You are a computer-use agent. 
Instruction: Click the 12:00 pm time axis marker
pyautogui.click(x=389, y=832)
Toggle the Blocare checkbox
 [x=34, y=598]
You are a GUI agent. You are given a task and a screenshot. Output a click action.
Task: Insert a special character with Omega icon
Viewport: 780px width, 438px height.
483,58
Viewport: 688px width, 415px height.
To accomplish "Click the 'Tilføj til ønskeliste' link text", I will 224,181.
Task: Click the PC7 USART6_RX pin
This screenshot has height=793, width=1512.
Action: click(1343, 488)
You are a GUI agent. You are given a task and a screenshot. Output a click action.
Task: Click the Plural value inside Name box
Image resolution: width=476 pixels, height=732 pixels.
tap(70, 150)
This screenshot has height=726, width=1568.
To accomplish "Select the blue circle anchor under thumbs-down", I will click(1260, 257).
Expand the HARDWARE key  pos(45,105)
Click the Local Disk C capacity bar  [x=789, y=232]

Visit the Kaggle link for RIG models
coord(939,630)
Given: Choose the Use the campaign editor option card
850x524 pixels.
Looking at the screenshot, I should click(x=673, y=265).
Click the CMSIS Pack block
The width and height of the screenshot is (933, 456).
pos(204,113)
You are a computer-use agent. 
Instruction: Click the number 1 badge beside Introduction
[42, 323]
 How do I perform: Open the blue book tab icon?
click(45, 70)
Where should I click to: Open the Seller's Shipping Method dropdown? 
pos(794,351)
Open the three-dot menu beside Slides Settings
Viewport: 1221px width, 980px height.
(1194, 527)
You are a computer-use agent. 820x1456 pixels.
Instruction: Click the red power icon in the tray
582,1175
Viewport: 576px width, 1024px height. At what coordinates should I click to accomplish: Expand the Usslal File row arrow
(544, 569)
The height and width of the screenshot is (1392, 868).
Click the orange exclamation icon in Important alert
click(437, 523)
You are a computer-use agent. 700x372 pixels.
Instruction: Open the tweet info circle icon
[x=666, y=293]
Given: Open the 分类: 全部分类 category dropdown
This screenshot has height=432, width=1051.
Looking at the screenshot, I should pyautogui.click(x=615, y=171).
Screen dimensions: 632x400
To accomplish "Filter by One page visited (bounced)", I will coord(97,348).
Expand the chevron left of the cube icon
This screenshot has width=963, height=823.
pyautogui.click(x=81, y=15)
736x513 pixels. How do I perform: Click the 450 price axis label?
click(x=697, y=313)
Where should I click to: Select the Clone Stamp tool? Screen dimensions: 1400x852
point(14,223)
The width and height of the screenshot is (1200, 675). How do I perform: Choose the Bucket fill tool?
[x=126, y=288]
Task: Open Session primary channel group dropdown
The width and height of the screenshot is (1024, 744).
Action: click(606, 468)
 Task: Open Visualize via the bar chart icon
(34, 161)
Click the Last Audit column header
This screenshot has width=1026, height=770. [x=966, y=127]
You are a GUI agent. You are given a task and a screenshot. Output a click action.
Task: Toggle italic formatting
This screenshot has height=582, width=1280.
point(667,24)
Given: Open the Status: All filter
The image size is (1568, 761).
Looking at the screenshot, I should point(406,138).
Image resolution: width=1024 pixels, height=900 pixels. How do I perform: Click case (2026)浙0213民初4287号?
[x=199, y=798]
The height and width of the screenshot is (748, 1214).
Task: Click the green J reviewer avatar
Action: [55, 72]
#####
◆ **What you have to do**:
Go line by line through the material above and return each one that includes "computer".

◆ **Result of the exercise**:
You are a computer-use agent. 
You are a computer-use agent. 
You are a computer-use agent. 820x1456 pixels.
You are a computer-use agent. 700x372 pixels.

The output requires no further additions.